The practice of sledging is all but non-existent in top level hurling, according to Henry Shefflin and Pat Horgan.
Neither claim to have encountered any of the verbal abuse detailed by Tyrone footballer Sean Cavanagh earlier this week when he said the wives, girlfriends and families of players were regarded as fair game in an attempt to rile opponents.
“I’ve never come across it,” said Shefflin, at the launch of Centra’s healthy living initiative. “I came across the odd macho thing more than anything else — ‘You’re soft’ or whatever — but that was basically it.
“I’m obviously reading what you’re writing so it seems to be the thing that it’s getting personal, by all accounts, and I’ve never seen or heard it on a hurling field in all my years. I would definitely feel it’s not a hurling thing. That’s my own personal experience playing the game and from anyone you speak to… I’ve never come across it.”

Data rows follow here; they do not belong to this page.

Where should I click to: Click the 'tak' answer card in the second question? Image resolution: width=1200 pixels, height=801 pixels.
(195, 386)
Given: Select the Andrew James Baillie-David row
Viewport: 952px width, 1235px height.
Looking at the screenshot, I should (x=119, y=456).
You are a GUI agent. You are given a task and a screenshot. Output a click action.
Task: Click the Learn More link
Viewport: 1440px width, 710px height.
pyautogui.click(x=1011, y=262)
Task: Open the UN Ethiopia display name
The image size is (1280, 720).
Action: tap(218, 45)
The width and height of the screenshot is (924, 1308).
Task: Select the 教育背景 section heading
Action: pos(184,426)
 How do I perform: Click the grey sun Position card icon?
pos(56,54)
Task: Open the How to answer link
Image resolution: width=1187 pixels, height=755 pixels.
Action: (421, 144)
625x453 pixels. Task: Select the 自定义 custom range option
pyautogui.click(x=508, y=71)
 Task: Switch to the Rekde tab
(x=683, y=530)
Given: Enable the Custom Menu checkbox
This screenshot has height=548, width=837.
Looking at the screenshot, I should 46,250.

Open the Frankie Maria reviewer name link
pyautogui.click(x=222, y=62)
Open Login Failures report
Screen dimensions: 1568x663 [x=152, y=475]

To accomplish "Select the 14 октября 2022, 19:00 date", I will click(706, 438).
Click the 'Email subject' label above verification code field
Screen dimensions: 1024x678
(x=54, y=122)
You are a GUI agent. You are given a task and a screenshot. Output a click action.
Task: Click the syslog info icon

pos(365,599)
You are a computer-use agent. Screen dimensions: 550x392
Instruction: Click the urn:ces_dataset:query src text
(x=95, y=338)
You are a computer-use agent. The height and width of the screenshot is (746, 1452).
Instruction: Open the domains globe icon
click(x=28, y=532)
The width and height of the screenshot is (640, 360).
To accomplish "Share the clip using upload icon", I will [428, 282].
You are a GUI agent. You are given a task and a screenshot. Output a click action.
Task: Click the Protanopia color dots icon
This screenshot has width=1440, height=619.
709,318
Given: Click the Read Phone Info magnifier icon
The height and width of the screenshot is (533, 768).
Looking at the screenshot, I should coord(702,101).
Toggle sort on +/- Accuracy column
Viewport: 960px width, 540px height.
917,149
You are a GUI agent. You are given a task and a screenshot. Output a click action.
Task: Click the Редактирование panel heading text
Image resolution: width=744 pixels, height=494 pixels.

Cork’s Horgan can’t understand why a player like Tyrone defender Justin McMahon would spent almost the entirety of last Sunday’s Ulster SFC preliminary round match trying to upset Michael Murphy’s game. “Michael Murphy, a man hanging off him, I don’t know how someone wants to go around doing that as a job. It just bugs me, I have no time for it anyway.”
It’s not that Shefflin considers hurling to be holier than thou but the culture and the nature of hurling is different to Gaelic football.
When he came on a substitute in last year’s All-Ireland semi-final against Limerick, Gavin O’Mahony “welcomed” him to the game.
“Well, he gave me a shoulder and I gave him one back! But no, that’s it. And I’ve never experienced it — a lad misses a free and he says something like ‘you missed a free’ but that’s basically it. From talking to different players hurling-wise, it seems to be something that’s crept into the game of football. You would hope that it just doesn’t creep into the game of hurling. I don’t imagine it will.”
Shefflin, like Horgan, believes the speed of the sliotar means hurlers don’t have the opportunity to be try and rub their markers up the wrong way.
“With the football, because there’s runners going left, right and centre, they’re banging each other and blocking a run, and next thing the lads fall on the ground, they get up and they say something to each other.
“With hurling, we don’t have that because the ball is gone 50 or 60 yards and that’s it, the play is over that side of the field. So I’d imagine that’s probably helping the game of hurling; there’s not that same level of physical contact.”
Shefflin was astonished last year when he heard footballers were going to the lengths of finding out the names of opponents’ family, wives and girlfriends’ names to antagonise them.
“I couldn’t believe it. There was a rumour of that last year, that I’d heard at one or two of the football matches. And anyone who said it to me I said, ‘No, I don’t believe you’. It’s only when players are starting to come out now and actually say it, and I think you’ll hear more of it creeping out now as well, different players saying it. I just find it absolutely crazy. I think management as well need to step up to the mark and say ‘Look, lads, this is not going to happen on my shift.’”
Horgan did acknowledge the odd remark has been made to him as he has stood over a free. “I’ve heard it before... you’d be able to block it out.”